In 1992, he started producing DVDs for the international market under production outfit titled "SNT Productions" and released two DVDs. The first teledrama production was Pata Pata Heenayak directed by Mohan Niyas. Then his second DVD was the television serial Adaravanthayo directed by Eranga Senaratne. In the serial, he played the role of 'doctor'. In 1993, Namalgama worked as a news anchor for the Independent Television Network. In 1998, he made his maiden cinema appearance with the film Dorakada Marawa directed by Wasantha Obesekere. In 1999, Namalgama acted in R. R. Samarakoon's stage play Ahasin Vetunu Minissu which was also staged in the United States of America and Korea.

His first teledrama production was the teleserial Kiri Ammavaru directed by Anura Madhava Jayasekara. In the serial, he also played the popular role 'Wasantha'. In 2002 he produced the teledrama Ira Handa Pamula which was telecast by Sri Lanka Rupavahini Corporation on Christmas Day. He later played the main role in six teledramas including, Ukusso, Siridev Wimana, Sandavathaka Varuṇa, Kethumathi and Kedelle Kurullo. Apart from that, Namalgama was also the Assistant Secretary of the Vehicle Importers Association of Sri Lanka. He also starred in all the telenovelas he produced. In 2006, he waon the Best Teledrama award at Sumathi Awards for his production Sihinayak Pata Patin.
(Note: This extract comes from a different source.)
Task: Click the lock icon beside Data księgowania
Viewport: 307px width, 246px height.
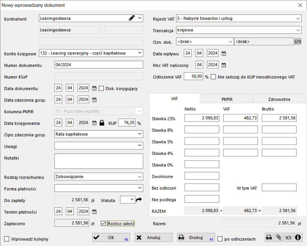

Meanwhile, he also produced two films: Gini Siluva and Rosa Kusuma Mage, both halted in production stage and got a court injunction for Gini Siluva. Then he acted in the films Kalu Sudu Mal and Parasathu Vila with supportive roles. In 2002, he co-produced the film Rosa Patikki with Dinali Roshantha Senarathne and played a supportive role. In the same year, he appeared in the serial Piyageta Pela directed by Chandraratne Mapitigama and Siri Dev Wimana directed by Sudath Senaratne. His production, 'Susie': Susanthika Jayasinghe's autobiography was not screened due to legal issues. He co-starred with his wife Manisha in the Indian-Sri Lankan co-production teleserial Kaasi.

In his late years, he has been involved in the 'Heal and Feel' welfare program and the social work of pleasing the elderly living in nursing homes.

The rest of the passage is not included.